Could you show each line of the records that contains the word "agent"?

··· Data records ···

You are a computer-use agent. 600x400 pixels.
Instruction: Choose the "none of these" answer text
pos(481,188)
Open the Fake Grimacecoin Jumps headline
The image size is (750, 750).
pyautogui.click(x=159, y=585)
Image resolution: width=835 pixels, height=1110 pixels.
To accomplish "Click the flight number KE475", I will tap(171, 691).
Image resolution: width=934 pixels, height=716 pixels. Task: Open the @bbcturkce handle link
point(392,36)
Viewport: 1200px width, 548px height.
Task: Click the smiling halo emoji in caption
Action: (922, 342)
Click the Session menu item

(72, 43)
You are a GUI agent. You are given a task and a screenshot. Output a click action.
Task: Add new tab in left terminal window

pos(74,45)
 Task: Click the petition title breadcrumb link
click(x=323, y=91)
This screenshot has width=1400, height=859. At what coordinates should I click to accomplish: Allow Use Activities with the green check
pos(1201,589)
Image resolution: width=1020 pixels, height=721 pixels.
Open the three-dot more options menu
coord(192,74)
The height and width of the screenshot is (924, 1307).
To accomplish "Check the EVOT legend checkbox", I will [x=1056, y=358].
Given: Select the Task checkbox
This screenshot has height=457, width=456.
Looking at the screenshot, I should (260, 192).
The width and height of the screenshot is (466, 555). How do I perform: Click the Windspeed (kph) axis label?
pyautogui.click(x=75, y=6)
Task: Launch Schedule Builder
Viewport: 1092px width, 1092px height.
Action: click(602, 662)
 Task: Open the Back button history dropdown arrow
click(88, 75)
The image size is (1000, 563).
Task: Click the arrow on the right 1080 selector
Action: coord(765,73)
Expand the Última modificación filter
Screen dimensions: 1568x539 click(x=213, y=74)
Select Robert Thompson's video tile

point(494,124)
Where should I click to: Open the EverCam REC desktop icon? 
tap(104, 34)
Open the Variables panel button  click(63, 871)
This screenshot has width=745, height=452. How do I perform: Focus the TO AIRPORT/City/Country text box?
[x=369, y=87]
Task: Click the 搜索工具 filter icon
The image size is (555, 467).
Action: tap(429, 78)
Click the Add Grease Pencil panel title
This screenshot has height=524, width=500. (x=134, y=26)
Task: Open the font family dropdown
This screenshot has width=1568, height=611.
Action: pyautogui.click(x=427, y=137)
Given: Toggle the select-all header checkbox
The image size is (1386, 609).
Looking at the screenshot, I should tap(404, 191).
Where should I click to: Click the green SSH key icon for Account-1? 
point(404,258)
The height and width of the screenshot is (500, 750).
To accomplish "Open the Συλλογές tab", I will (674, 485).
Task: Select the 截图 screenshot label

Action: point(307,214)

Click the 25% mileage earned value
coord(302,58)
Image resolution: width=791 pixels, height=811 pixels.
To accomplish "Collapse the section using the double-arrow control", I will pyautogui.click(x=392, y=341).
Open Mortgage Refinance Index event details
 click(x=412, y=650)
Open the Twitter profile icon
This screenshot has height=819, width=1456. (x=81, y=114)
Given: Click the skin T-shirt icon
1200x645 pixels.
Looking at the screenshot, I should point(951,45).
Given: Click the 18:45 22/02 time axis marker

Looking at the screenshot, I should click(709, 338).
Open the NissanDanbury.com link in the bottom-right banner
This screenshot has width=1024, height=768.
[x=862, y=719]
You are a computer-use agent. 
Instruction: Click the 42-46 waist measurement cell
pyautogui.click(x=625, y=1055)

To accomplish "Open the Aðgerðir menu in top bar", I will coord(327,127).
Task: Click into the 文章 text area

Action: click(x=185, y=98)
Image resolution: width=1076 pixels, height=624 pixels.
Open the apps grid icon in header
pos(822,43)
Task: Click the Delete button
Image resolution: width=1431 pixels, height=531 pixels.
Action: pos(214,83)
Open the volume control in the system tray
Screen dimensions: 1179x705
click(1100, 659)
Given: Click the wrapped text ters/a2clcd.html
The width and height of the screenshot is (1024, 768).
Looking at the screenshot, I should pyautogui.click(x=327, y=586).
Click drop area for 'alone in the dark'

···

### Written response
You are a computer-use agent. 600x400 pixels.
You are a GUI agent. You are given a task and a screenshot. Output a click action.
You are a computer-use agent. 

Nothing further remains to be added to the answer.